A high-performance library for tokenizing git repositories, generating markdown documentation, and creating semantic embeddings for code repositories.

§Features

  • Code Cleaning & Secret Redaction: Remove comments, imports, and sensitive information (API keys, tokens, passwords)
  • Tokenization: Count tokens in code for LLM context window estimation
  • Text Chunking: Split text into overlapping chunks optimized for embeddings and RAG applications
  • Embeddings Generation: Create semantic vector embeddings for code chunks
  • Markdown Generation: Convert repositories into well-structured markdown documentation
  • High Performance: Built in Rust with concurrent file processing and no runtime dependencies

§Quick Start

use toak_rs::prelude::*;

// Clean and redact code
let cleaned = clean_and_redact("let api_key = 'sk-1234567890';");
assert!(!cleaned.contains("sk-"));

// Generate embeddings
let mut generator = EmbeddingsGenerator::new()?;
let embedding = generator.generate_embedding("let x = 5;")?;

// Chunk text for RAG
let chunks = chunk_text("Hello world", &ChunkerConfig::default());

// Perform semantic search on embeddings
let mut search = SemanticSearch::new("embeddings.json")?;
let results = search.search("find rust code", 5)?;
for result in results {
    println!("{}: {:.4}", result.file_path, result.similarity);
}

Re-exports§

pub use embeddings_generator::EmbeddingsGenerator;
pub use json_database_generator::ChunkMetadata;
pub use json_database_generator::EmbeddedChunk;
pub use json_database_generator::EmbeddingsDatabase;
pub use json_database_generator::JsonDatabaseGenerator;
pub use json_database_generator::JsonDatabaseOptions;
pub use json_database_generator::JsonDatabaseResult;
pub use markdown_generator::MarkdownGenerator;
pub use markdown_generator::MarkdownGeneratorOptions;
pub use markdown_generator::MarkdownResult;
pub use semantic_search::EmbeddingChunk;
pub use semantic_search::EmbeddingsDatabaseMetadata;
pub use semantic_search::SearchResult;
pub use semantic_search::SemanticSearch;
pub use text_chunker::chunk_text;
pub use text_chunker::ChunkerConfig;
pub use text_chunker::TextChunk;
pub use token_cleaner::clean_and_redact;
pub use token_cleaner::clean_code;
pub use token_cleaner::count_tokens;
pub use token_cleaner::redact_secrets;

Modules§

embeddings_generator
Utilities for creating semantic embeddings via the fastembed crate.
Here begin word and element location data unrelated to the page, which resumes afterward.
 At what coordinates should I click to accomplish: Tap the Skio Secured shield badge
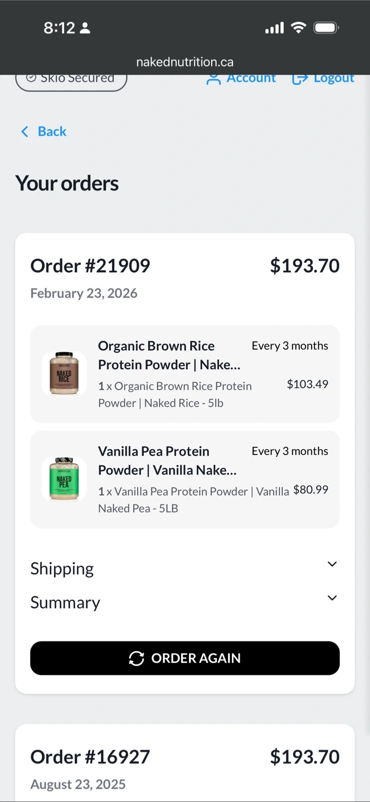71,80
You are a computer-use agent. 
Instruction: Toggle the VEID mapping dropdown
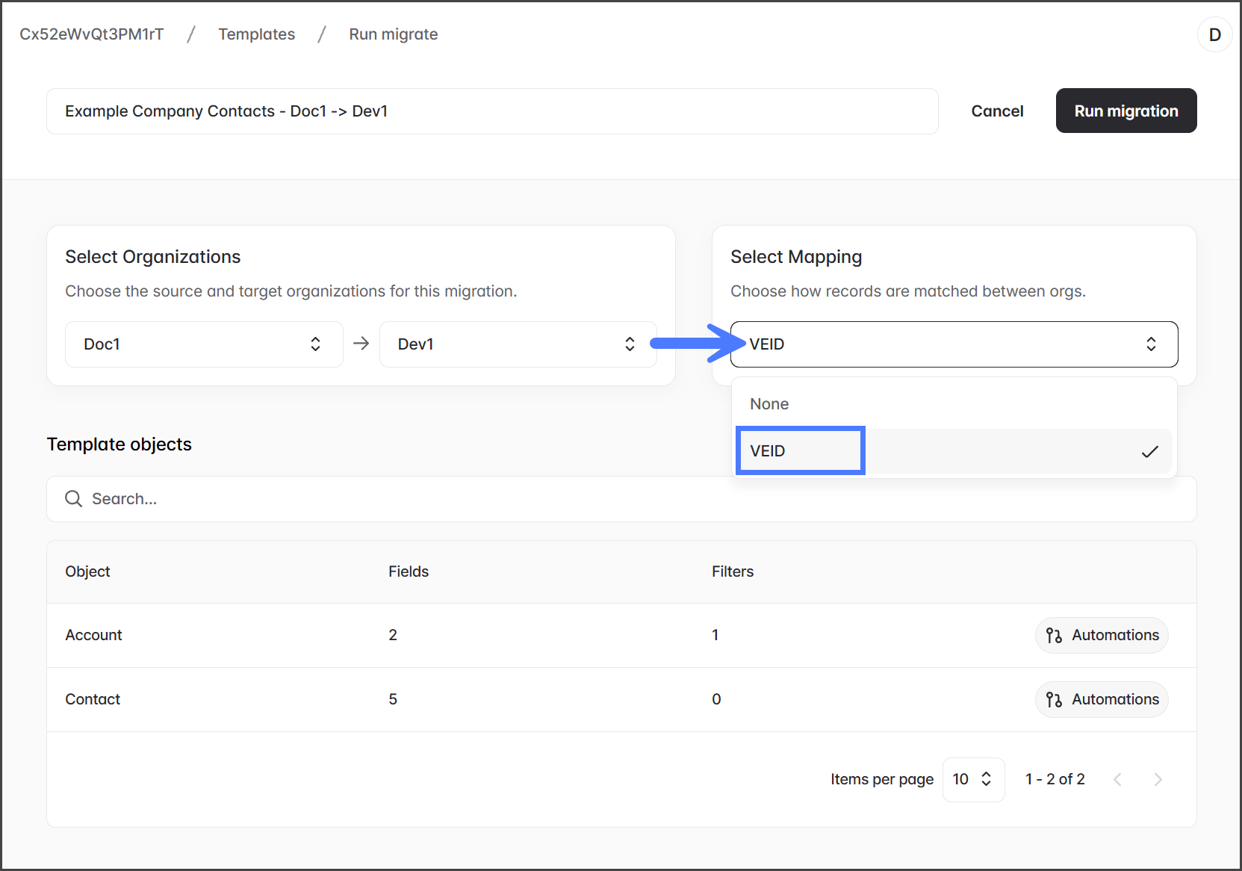[954, 344]
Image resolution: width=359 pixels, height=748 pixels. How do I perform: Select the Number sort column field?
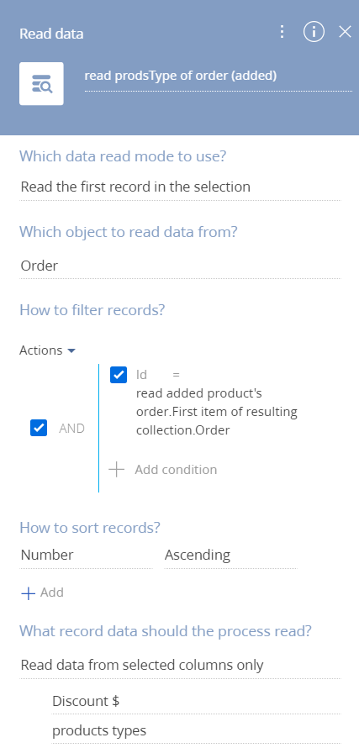pos(86,556)
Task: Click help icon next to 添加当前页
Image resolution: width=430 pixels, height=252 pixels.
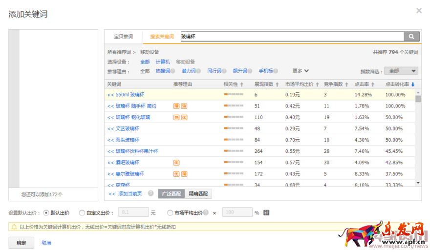Action: click(x=151, y=194)
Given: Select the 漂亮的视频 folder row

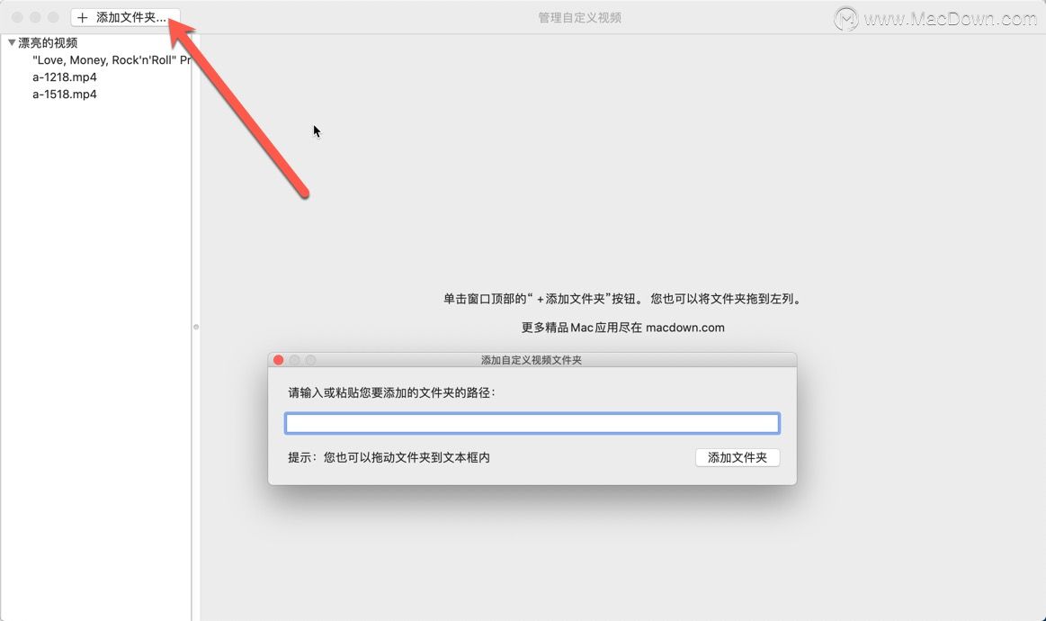Looking at the screenshot, I should 96,42.
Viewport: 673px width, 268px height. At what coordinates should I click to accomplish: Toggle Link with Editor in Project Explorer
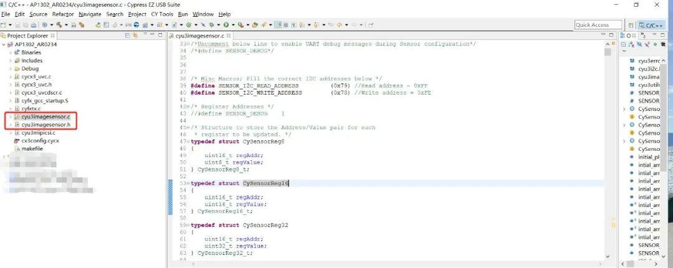135,36
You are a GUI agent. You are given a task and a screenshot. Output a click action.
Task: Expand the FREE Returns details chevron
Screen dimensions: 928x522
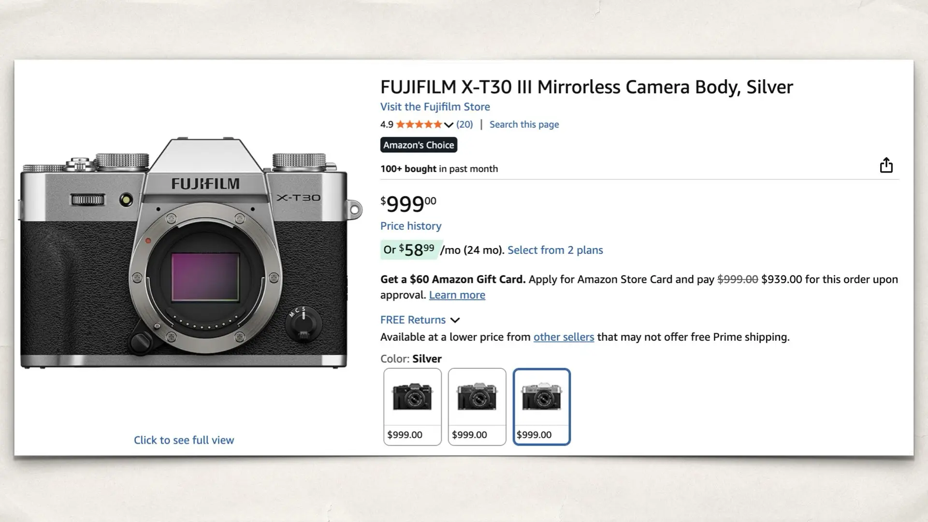coord(455,319)
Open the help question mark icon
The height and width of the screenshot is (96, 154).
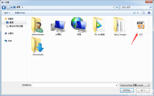(149, 13)
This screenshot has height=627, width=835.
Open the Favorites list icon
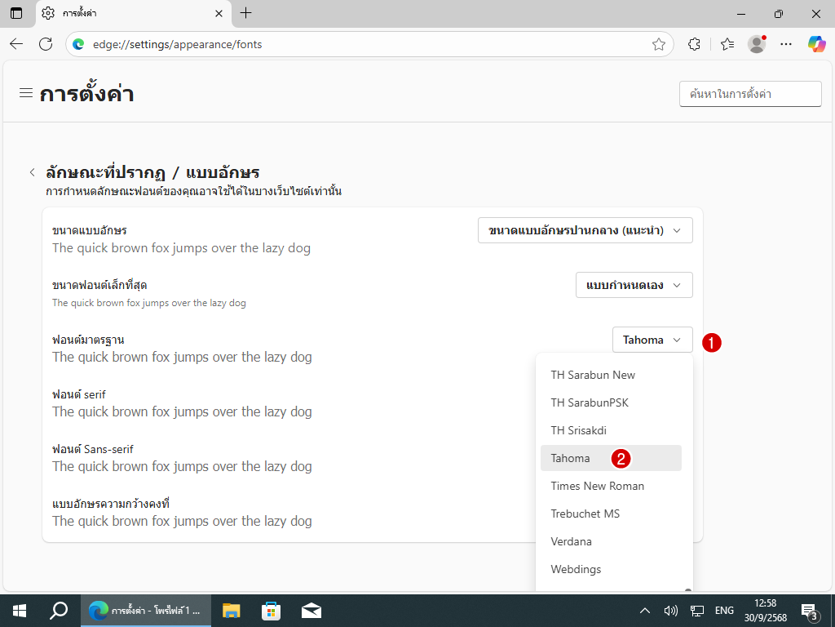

This module powers the embedding generation features that back the JSON database exporter and any higher level tooling.
json_database_generator
Helpers that walk a git repository, chunk the code, and persist embeddings into a JSON database.
markdown_generator
Utilities that turn a repository into a human readable markdown file, handling ignore files and ensuring the generated artifacts are tracked in .gitignore.
prelude
Prelude module for convenient imports
semantic_search
Semantic search functionality for querying embeddings databases.
text_chunker
Helpers for slicing strings into token-aware chunks for embeddings and documentation.
token_cleaner
Utility routines for sanitizing code before chunking/embedding.